- Born: Margot Patricia Newcomb July 9, 1930 (age 96) Washington, D.C., U.S.
- Education: Immaculate Heart School; Mills College;
- Spouse: Gareth Wigan ​ ​(m. 1982; died 2010)​
- Relatives: Carman A. Newcomb

= Patricia Newcomb =

American publicist and producer (born 1930)

Margot Patricia "Pat" Newcomb Wigan (born July 9, 1930) is an American publicist and producer. After working for Pierre Salinger, she was hired by the agency of Arthur P. Jacobs and briefly represented Marilyn Monroe in 1956. In 1960, she became Monroe's permanent publicist until her death. She later worked for Barbra Streisand and Natalie Wood. She also worked for the United States Information Agency and assisted Robert F. Kennedy in his political campaigns. In 1969, she founded the Pickwick Public Relations Agency and became vice president of motion picture production at MGM in 1985. She was married to producer Gareth Wigan, who died in 2010.

== Early life ==
Margot Patricia "Pat" Newcomb was born on July 9, 1930, in Washington, D.C. She grew up in Chevy Chase, Maryland. Her mother, Lillian Levie (1906–2000) was a social worker and married Carman A. Newcomb Jr. (1898–1978) in 1929, who was the son of U.S. House Representative Carman A. Newcomb and an American lawyer. He represented coal companies owned by George Skakel, father of Ethel Kennedy. Due to his work, the family moved to California in 1946, where Patricia attended the Immaculate Heart High School. In 1952, she graduated in psychology at the Mills College in Oakland. Patricia has a sister named Hope Adrian.

== Career ==
Newcomb was introduced to Robert Kennedy, while working for his later press secretary, Pierre Salinger, as a researcher. She later worked for the public relations agency of Arthur P. Jacobs, becoming the publicist of Marilyn Monroe in 1960 and remaining in this position until Monroe's death in 1962.

In the next years, Newcomb continued to work in Hollywood, representing Barbra Streisand and Natalie Wood, among other celebrities, and working for film productions, such as Hello, Dolly! (starring Streisand) and Ordinary People. She was an information specialist in the United States Information Agency and a consultant to the Justice Department, after helping in the senatorial campaign of Robert Kennedy in 1964. Newcomb was also Kennedy's campaign manager in the 1968 presidential election, working for him until his assassination. In 1970, Newcomb campaigned for democrat Eunice Kennedy. A year prior, she founded the Pickwick Public Relations agency with Pat Kingsley and Lois Weber Smith. In 1985, Newcomb was named vice-president of motion picture production at MGM.

== Marilyn Monroe ==
Newcomb became the publicist of Monroe in 1956, during the filming of Bus Stop. She was later replaced, but rehired in 1960, after Monroe's publicist Rupert Allan moved to Monaco to represent Grace Kelly.
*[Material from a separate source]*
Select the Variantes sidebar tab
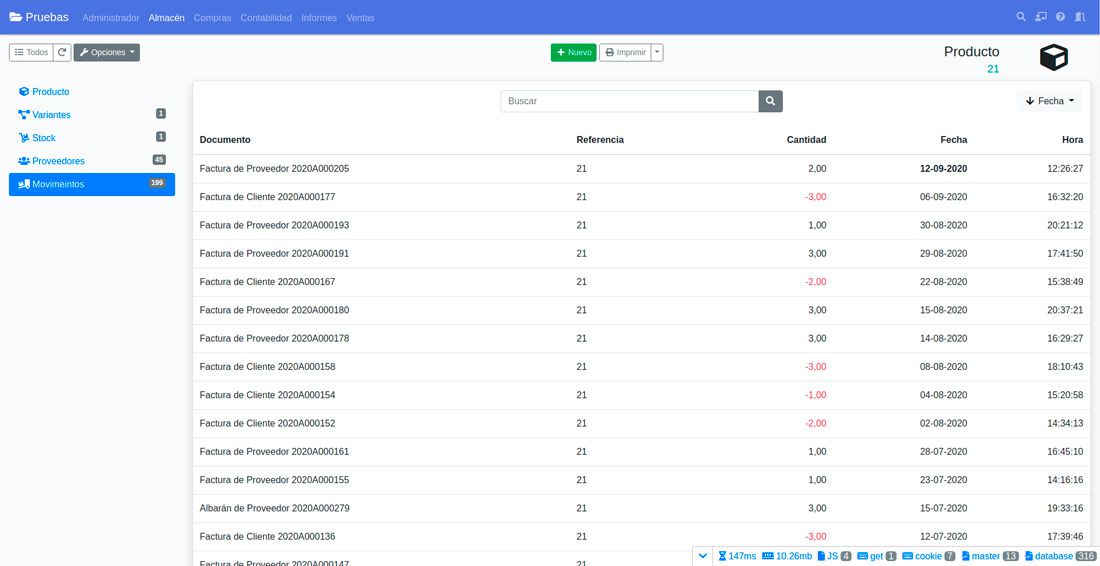 [51, 115]
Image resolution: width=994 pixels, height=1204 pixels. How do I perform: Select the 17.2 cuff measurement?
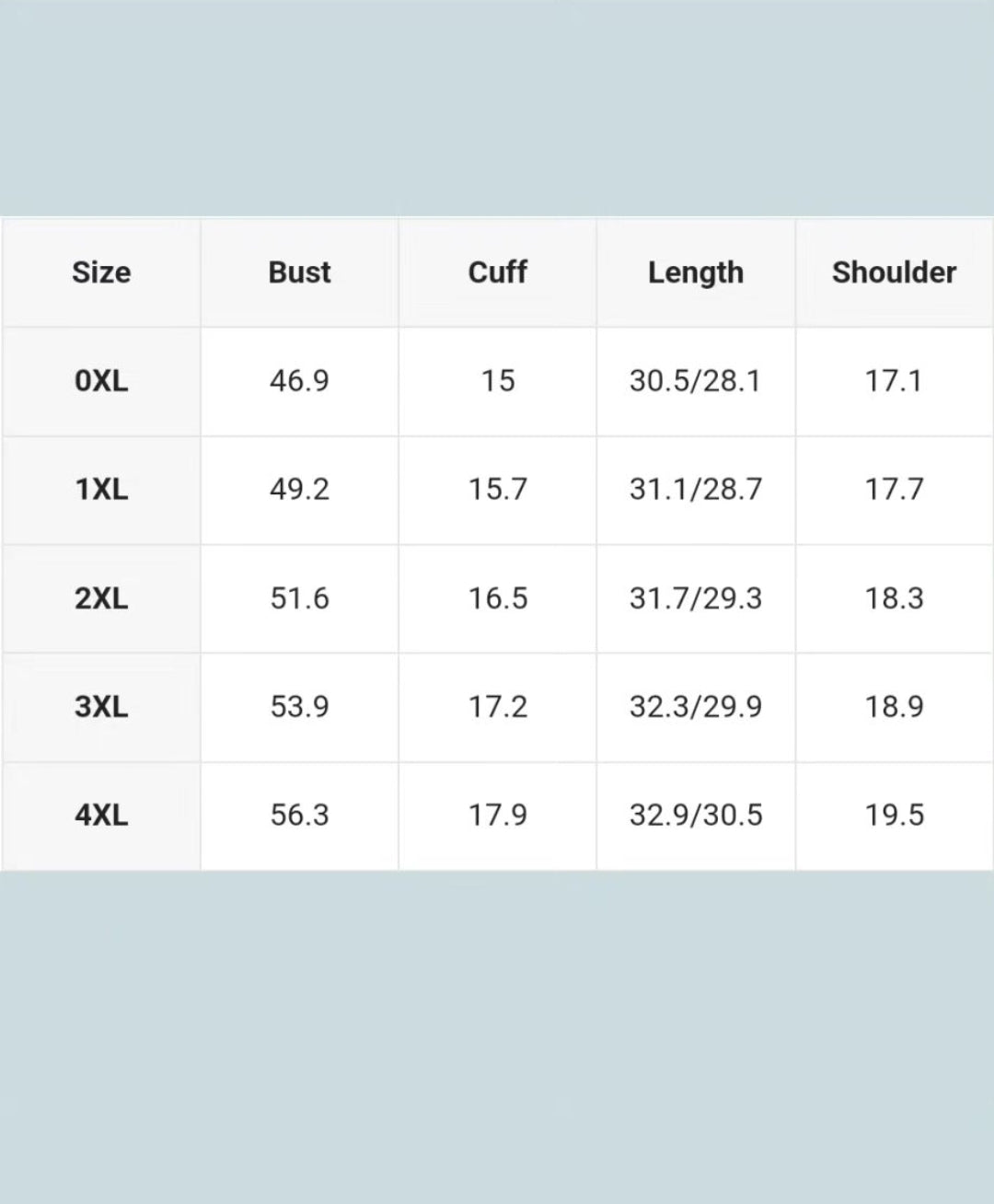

Newcomb accompanied Monroe to many events, including the president’s birthday celebration at Madison Square Garden on May 19, 1962, where she performed "Happy Birthday, Mr. President". Newcomb bought Monroe her dog Maf and remained her publicist until Monroe's death on August 4, 1962. The night before, Newcomb had slept at Monroe’s residence at 12305 Fifth Helena Drive, before waking up around noon and having an argument with Monroe near the pool.

At 4:30 p.m., Monroe's psychiatrist Ralph Greenson joined them to conduct therapy on Monroe, demanding that Newcomb leave. Though it is uncertain at what time Newcomb learned of her client’s death, she arrived at 12305 Fifth Helena Drive early the next morning. She shouted, "Keep shooting, vultures!" toward photographers who, aware of the death, stood behind the gate that blocked them from Monroe’s driveway. Following this outburst, she was fired by her boss, Arthur P. Jacobs, and attended Monroe's funeral on August 8.

Throughout the years, Newcomb's work for the Kennedys and silence on Monroe's death have led to conspiracy theories regarding her involvement in a possible murder scenario, outlined in Monroe biographies such as Did Pat Newcomb kill Marilyn Monroe? She has given rare statements to several writers, but has mostly declined to comment on her former client. Newcomb remains one of the last people alive who were closely linked to Monroe.

== Personal life ==
On June 28, 1982, Newcomb married film producer Gareth Wigan, who died in 2010. They had no children together.